[Exercise materials Boundary: Start]
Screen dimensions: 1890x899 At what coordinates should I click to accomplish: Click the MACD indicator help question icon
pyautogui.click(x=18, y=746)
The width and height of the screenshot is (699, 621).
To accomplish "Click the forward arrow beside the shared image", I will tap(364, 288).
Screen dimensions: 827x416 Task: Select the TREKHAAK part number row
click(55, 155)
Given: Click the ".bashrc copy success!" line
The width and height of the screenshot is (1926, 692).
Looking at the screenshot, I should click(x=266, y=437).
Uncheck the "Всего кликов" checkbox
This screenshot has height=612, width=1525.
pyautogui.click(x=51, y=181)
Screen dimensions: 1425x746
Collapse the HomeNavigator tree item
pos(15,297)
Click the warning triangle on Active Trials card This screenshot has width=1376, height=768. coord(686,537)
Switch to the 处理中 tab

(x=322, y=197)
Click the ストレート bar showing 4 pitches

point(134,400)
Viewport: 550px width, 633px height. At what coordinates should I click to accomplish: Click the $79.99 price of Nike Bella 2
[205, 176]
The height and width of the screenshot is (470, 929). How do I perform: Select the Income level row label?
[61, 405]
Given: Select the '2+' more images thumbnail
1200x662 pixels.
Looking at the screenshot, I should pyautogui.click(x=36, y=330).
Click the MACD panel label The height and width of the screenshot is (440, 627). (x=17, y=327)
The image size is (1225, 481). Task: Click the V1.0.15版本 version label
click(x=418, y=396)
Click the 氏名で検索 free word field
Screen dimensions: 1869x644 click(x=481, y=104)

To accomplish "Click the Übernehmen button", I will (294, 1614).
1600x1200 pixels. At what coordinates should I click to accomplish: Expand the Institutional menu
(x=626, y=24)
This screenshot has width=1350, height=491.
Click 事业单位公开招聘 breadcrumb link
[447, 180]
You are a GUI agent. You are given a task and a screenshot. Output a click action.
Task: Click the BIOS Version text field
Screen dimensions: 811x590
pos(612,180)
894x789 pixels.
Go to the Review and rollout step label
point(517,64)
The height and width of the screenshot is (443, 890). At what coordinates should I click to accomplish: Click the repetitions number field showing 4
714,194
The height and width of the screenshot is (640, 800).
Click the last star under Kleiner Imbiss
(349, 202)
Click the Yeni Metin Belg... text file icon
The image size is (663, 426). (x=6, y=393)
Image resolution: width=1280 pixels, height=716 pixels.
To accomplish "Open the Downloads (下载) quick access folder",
[Exercise materials Boundary: End]
Task prompt: In these entries, please give the number of lines holding the string "will" and nothing more.

Written reply: 2